Arriva train in Wales by Au Morandarte
London is the hub for rail travel on the UK mainland connecting with cities and towns in all directions across England, Scotland and Wales. Make sure you get to the right railway station since there are several railway terminals in London.London is the hub for rail travel on the UK mainland connecting with cities and towns in all directions across England, Scotland and Wales. Make sure you get to the right railway station since there are several railway terminals in London.
- London Waterloo Station is the largest and busiest railway station in the UK and the terminal for the South Western Main Line running along the southwestern region of England.
- London Victoria Station is London’s second busiest station and the terminal for trains on the Chatham Main Line travelling southward to Dover.
- London Liverpool Street Station serves the Great Eastern Main Line, West Anglia Main Line and the Stansted Express travelling to London Stansted Airport.
- London Bridge Station serves several train services travelling to Kent, Surrey, East Sussex and towards the southern coast of England.
- London Euston Station is the southern terminal for trains on the West Coast Main Line travelling on the western region of England to Glasgow and Edinburgh.
- London Charing Cross Station is the London terminal for trains on the South Eastern Main Line running along the southeastern region of England.
- London Paddington Station is the London terminal for trains on the Great Western Main Line heading westward towards Bristol.
- London Kings Cross Station is the southern terminal for trains on the East Coast Main Line running along the eastern region of England to Edinburgh.
Intercity trains travel at a top speed of 200 kph (125 mph) but faster on some services at 225 kph (140 mph) while regional trains travel at a lower speed of 140 kph (90 mph). Most intercity trains provide free seat reservations, on board dining, wireless internet (a charge may apply) and baby changing facilities. The trains have two classes of carriages i.e. ‘standard class’ and ‘first class’ offering more comfortable seats and leg room. Trains tend be overcrowded during peak periods and you can avoid the crowd by travelling during the off peak period, which is usually around midday.
You can purchase tickets from the ticket office or machine at the railway station, by phone or from appointed travel agents. You can also purchase tickets from several train travel related websites including those by the train operators. However, the operators’ websites only allow bookings on their individual services. National Rail does not sell tickets but its website can search and list all the train operators and their fares serving a given route. You can then click your preferred operator and redirect to their website to purchase tickets.
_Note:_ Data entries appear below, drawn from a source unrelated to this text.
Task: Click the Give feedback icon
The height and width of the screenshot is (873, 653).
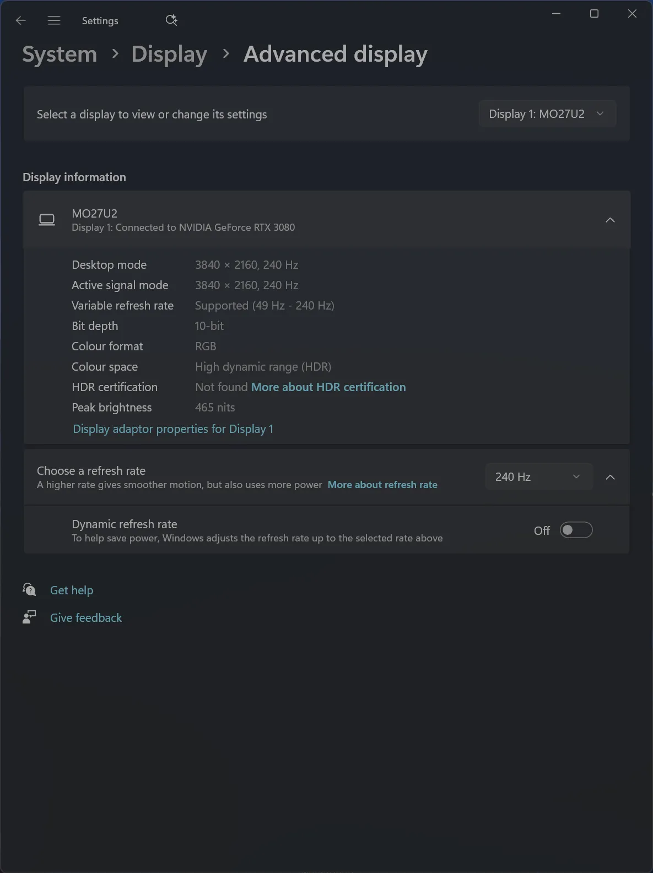Action: coord(29,617)
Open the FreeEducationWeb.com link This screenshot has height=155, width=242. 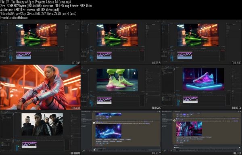click(15, 18)
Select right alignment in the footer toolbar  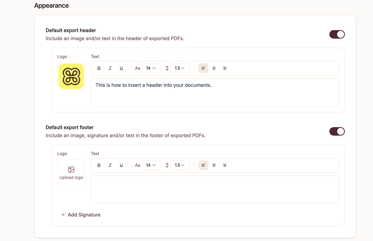coord(224,165)
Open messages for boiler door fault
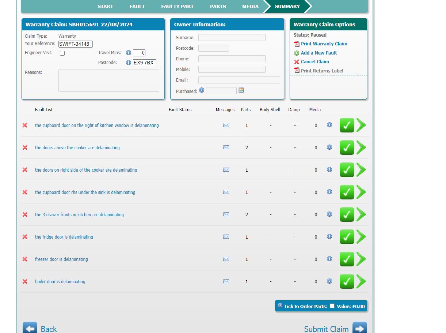 (x=226, y=281)
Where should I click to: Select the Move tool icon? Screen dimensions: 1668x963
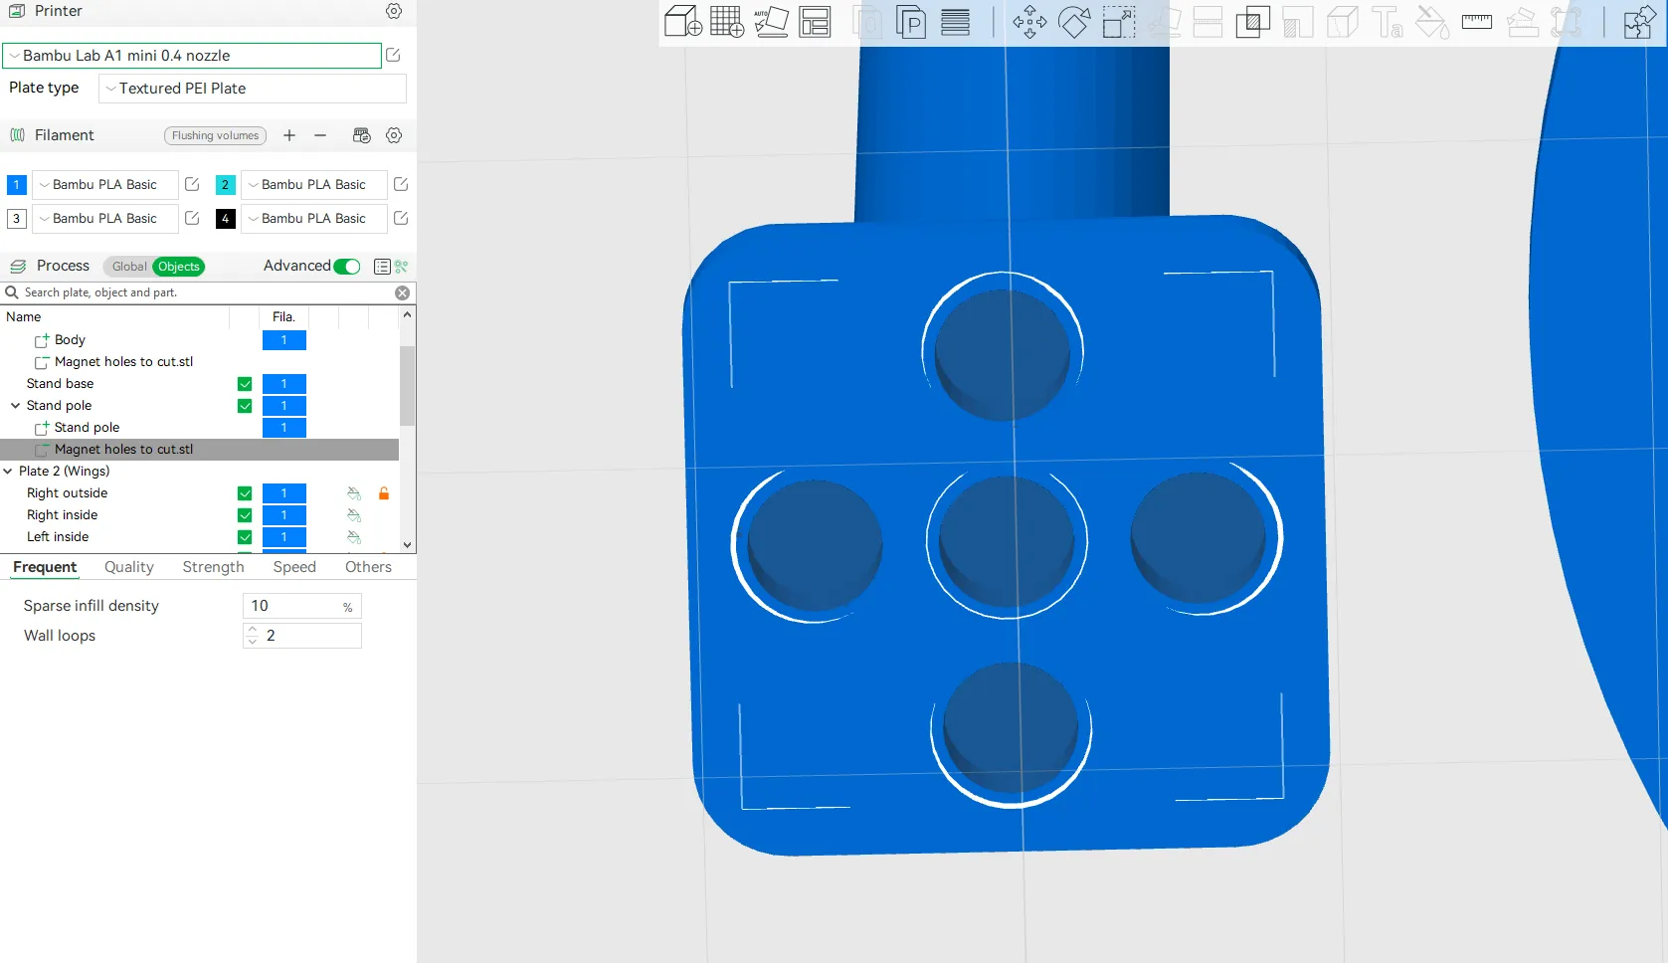[1029, 22]
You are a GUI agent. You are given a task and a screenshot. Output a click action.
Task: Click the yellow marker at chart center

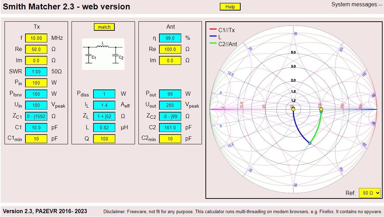pos(293,109)
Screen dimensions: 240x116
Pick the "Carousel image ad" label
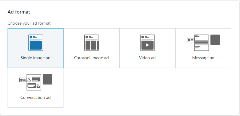pyautogui.click(x=91, y=58)
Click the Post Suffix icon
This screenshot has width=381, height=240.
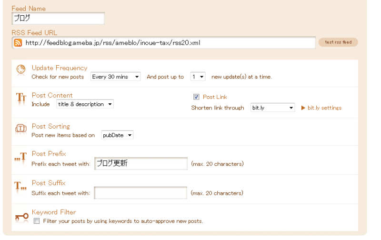coord(20,186)
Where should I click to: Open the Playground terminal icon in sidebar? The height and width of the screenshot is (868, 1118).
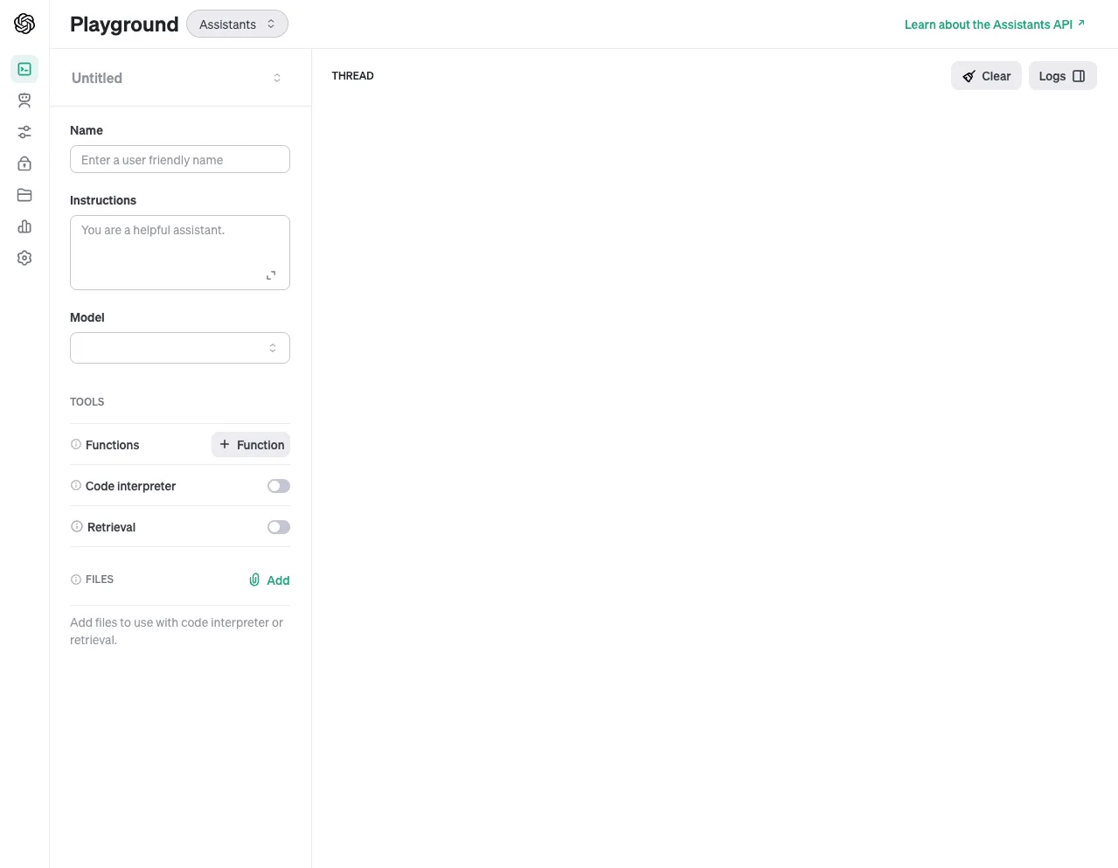[24, 68]
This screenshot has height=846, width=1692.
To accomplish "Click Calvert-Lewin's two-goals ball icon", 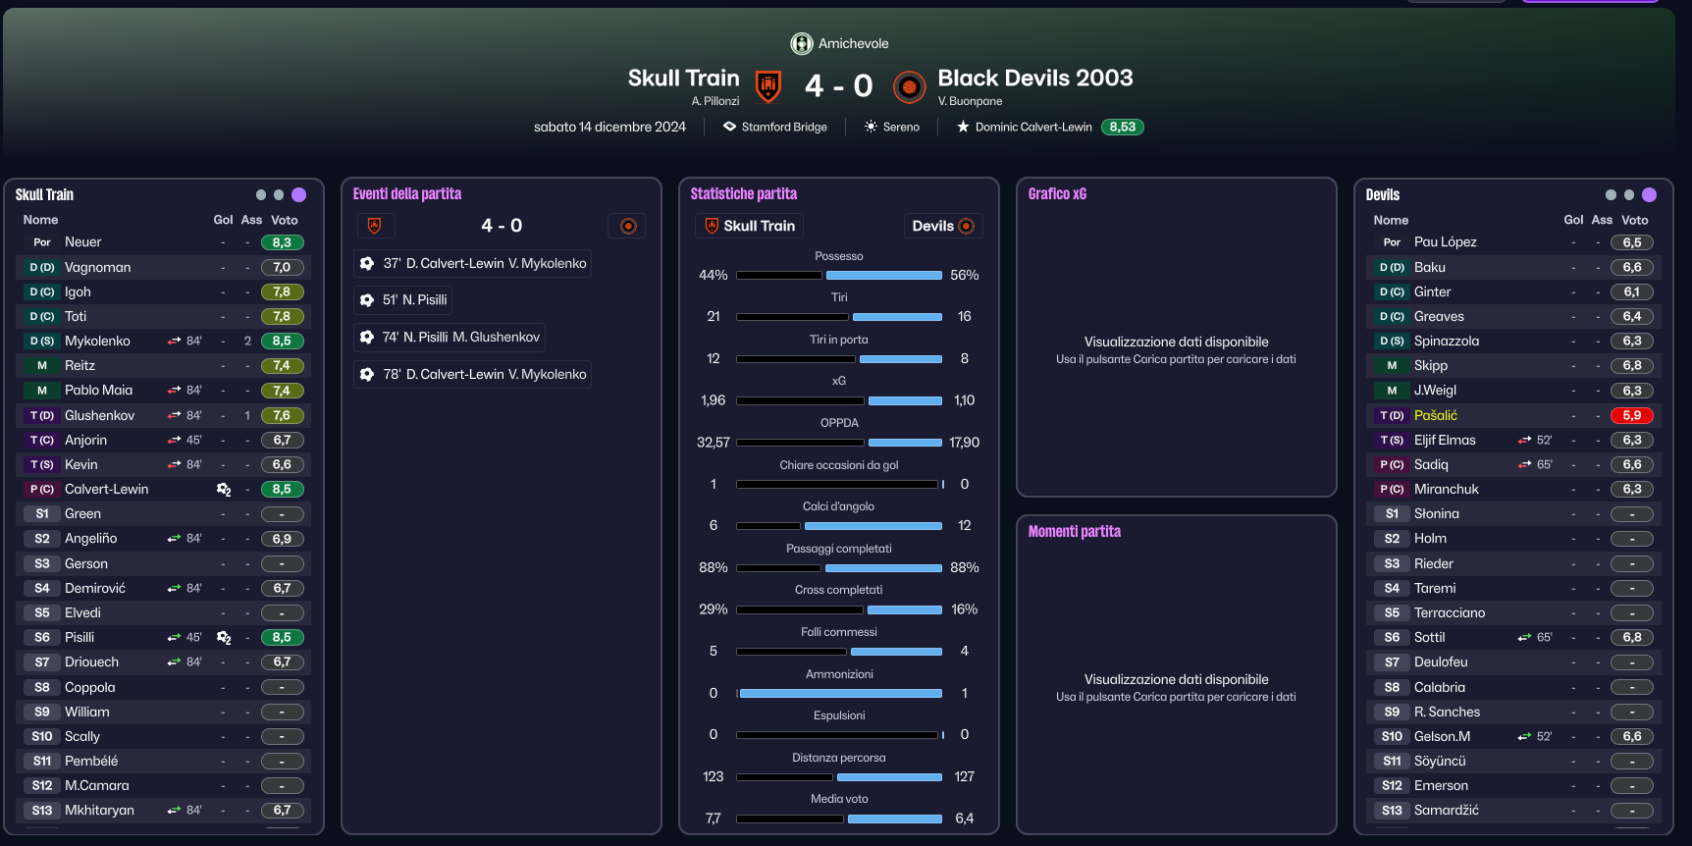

Ticket machines at Danescourt Station in Cardiff by Jaggery
Rail Travel in Northern Ireland
The railway system in Northern Ireland is Northern Ireland Railways (NIR), which owns both the railway infrastructure and trains. Railway travel in Northern Ireland centres in Belfast, which has four stations that include Belfast Central, Great Victoria Street, Hospital Street and Botanic Stations. There are four lines radiating from Belfast serving routes to Dublin, Londonderry/Derry, Larne and Bangor. Intercity trains on the NIR travel at a top speed of 145 kph (90 mph). You can purchase tickets at the stations or online at the NIR website and discounted fares are available.